Output the full listing below exactly; the images stay out.

-- RECORDED INFORMATION --
········

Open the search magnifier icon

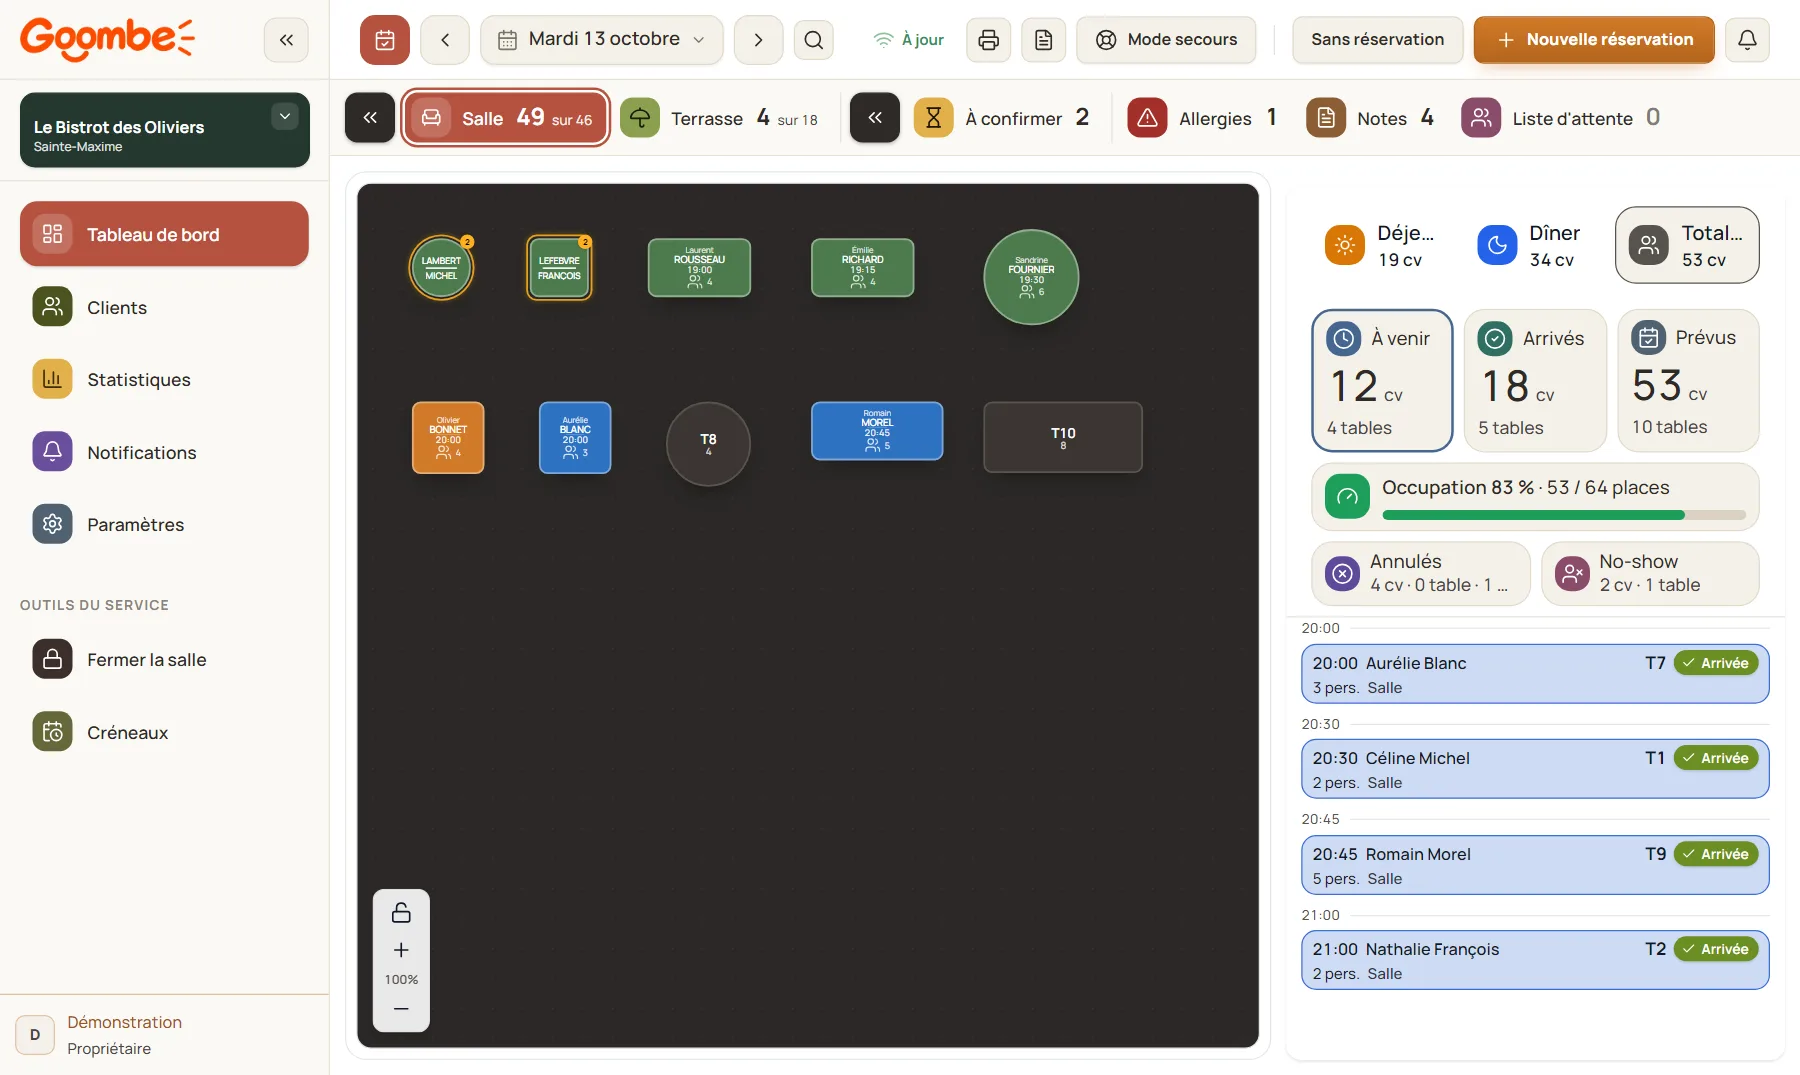(x=814, y=40)
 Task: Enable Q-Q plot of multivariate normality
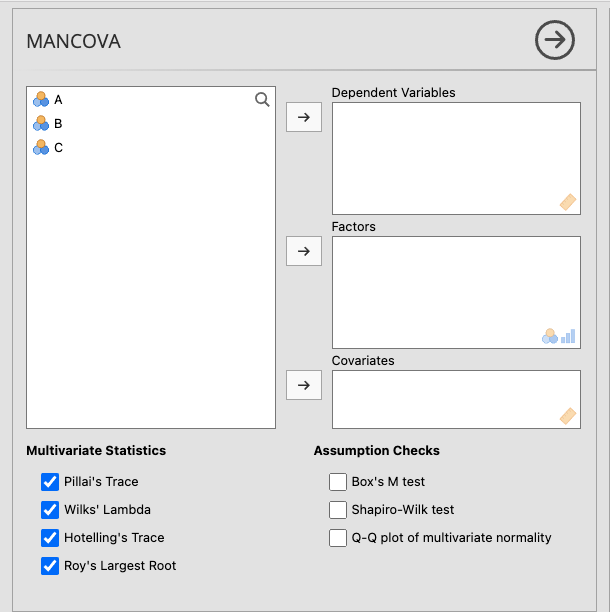click(x=338, y=538)
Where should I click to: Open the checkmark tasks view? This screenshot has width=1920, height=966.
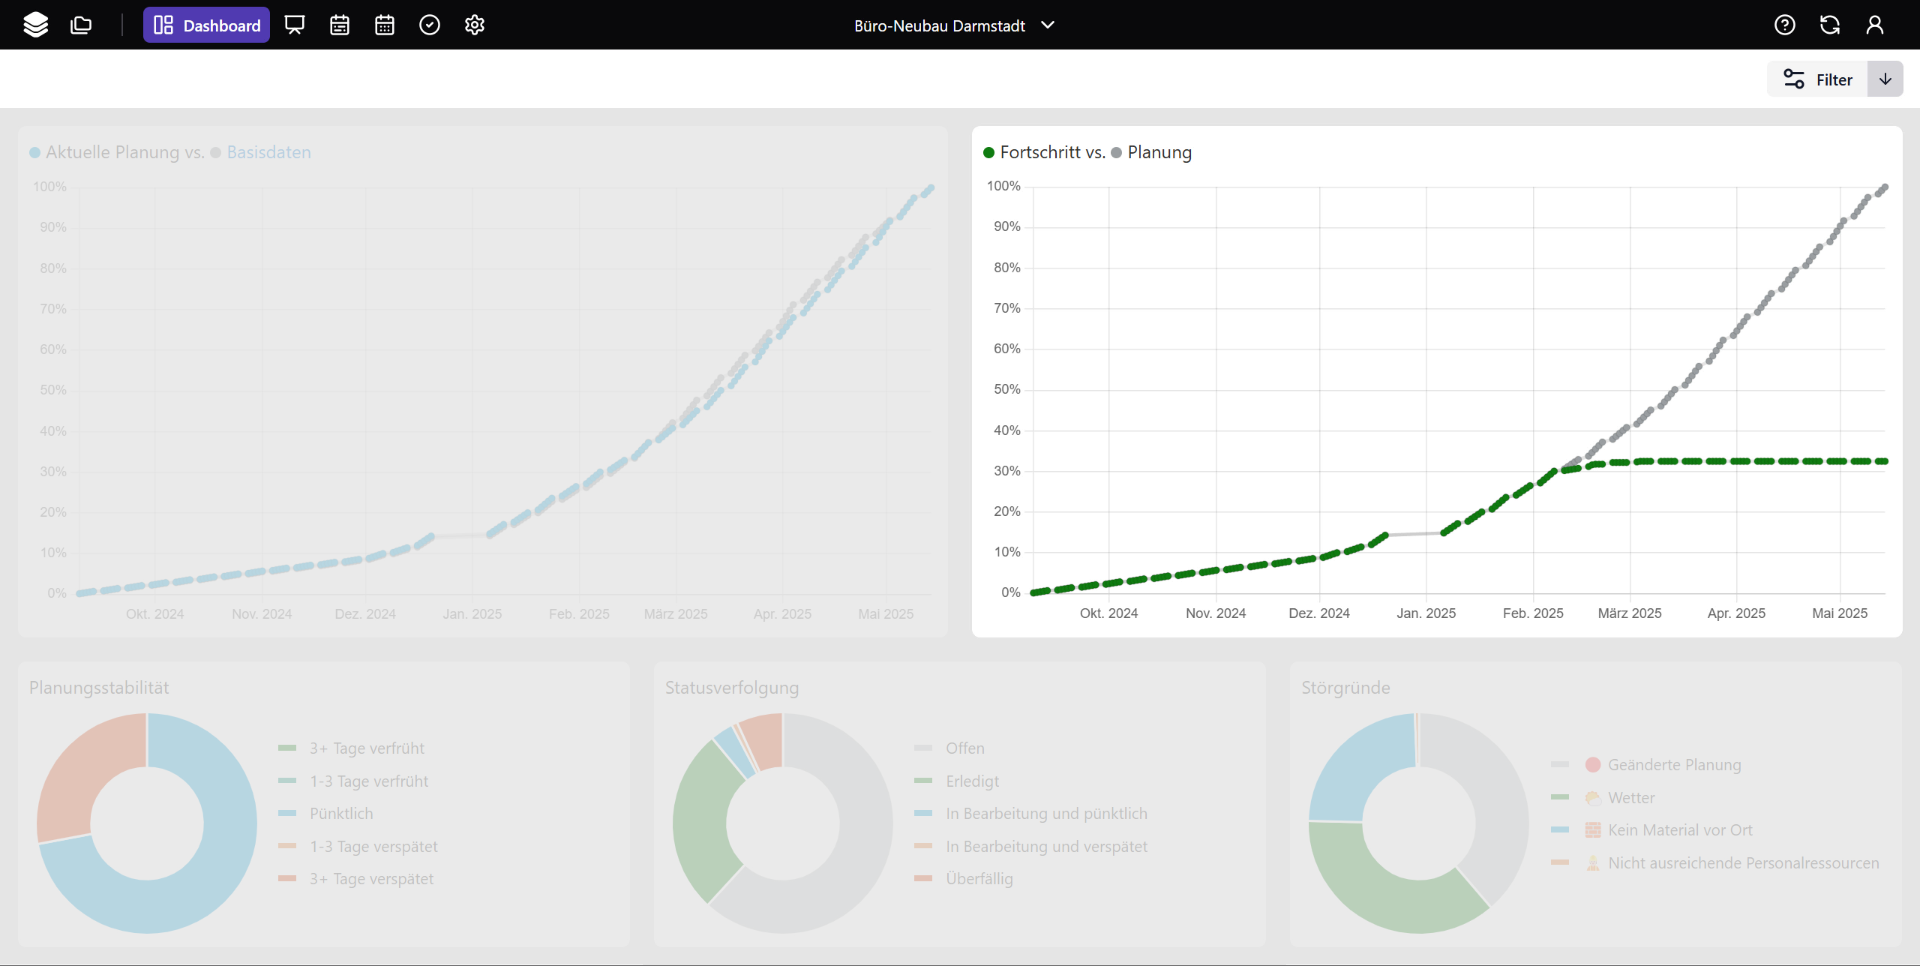pos(430,25)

········

-- ANSWER SPACE --
Open the search magnifier icon

(x=814, y=40)
 Task: Enable Q-Q plot of multivariate normality
click(x=338, y=538)
Where should I click to: Open the checkmark tasks view? This screenshot has width=1920, height=966.
pos(430,25)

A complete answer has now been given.